It was the great French collector, André Jammes, who chose to call this photograph The Vampire, in an analogy with a famous engraving by the painter Charles Méryon. In it we can see the famous gargoyle of Notre-Dame de Paris, designed by Viollet-le-Duc, which in fact evokes a fantasy creature, a vampire having elements of a woman and a dog.
The character posing in a top hat behind the sculpture as it looks out across the city rooftops is Henri Le Secq, another leading photographer of the time. In choosing to have his friend pose like this, at the top of the north tower of Notre-Dame, Nègre seems to hint at their two common interests. There is, on the one hand, a shared interest in Gothic architecture, a subject to which both devoted a number of photographs, and on the other, their love for modern Paris, a city they were among the first to photograph.

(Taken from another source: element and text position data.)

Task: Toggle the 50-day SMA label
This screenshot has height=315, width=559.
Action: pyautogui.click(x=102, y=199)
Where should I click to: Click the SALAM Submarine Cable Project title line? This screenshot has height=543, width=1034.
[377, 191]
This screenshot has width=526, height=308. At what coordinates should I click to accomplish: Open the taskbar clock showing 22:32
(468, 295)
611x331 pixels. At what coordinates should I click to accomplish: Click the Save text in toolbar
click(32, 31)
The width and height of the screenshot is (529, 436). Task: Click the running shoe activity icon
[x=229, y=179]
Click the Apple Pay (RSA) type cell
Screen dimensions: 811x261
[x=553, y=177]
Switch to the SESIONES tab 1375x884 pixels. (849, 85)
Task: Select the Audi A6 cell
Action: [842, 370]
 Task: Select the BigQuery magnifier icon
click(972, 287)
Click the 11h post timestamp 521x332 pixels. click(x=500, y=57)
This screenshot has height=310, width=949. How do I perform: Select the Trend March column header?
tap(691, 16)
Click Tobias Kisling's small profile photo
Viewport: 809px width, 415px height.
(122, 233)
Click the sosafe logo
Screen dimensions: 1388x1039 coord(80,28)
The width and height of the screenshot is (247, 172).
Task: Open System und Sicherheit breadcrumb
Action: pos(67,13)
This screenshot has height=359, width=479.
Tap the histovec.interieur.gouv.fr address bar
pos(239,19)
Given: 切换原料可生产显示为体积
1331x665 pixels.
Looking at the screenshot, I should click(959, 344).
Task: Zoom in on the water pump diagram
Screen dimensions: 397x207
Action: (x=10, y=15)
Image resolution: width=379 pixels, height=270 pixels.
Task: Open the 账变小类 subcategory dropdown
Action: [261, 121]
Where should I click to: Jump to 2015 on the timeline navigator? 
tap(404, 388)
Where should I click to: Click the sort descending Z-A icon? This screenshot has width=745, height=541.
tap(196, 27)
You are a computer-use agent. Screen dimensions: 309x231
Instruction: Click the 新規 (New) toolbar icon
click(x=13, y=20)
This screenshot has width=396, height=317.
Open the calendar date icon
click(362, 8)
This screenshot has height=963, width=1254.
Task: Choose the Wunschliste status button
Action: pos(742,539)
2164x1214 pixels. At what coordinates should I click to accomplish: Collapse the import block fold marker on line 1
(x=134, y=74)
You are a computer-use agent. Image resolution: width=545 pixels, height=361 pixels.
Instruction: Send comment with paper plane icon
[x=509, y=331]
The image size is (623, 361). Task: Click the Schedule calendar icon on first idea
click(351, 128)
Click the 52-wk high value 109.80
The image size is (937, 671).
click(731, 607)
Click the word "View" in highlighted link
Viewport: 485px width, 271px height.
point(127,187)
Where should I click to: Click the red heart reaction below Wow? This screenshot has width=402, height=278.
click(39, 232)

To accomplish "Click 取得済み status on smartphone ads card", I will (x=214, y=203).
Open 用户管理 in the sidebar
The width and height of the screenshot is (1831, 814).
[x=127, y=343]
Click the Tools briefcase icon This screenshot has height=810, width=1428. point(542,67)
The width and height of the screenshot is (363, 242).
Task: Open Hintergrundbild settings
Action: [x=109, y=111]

Charles Nègre did not exhibit The Vampire in his lifetime. But he put it up for sale with the dealer Goupil where the strength and richness of this image immediately caught the imagination of photographers, engravers and caricaturists. The remarkable structure of the composition certainly explains in part its power to fascinate. Thus we are struck by the verticality of the wall, the diagonal of the balcony, the clarity with which the mouldings and sculptures stand out against the background, in particular on the left hand side. In the distance Paris spreads out before him, and Le Secq seems to be making a Rastignac-style challenge: "It's between you and me now, Paris!"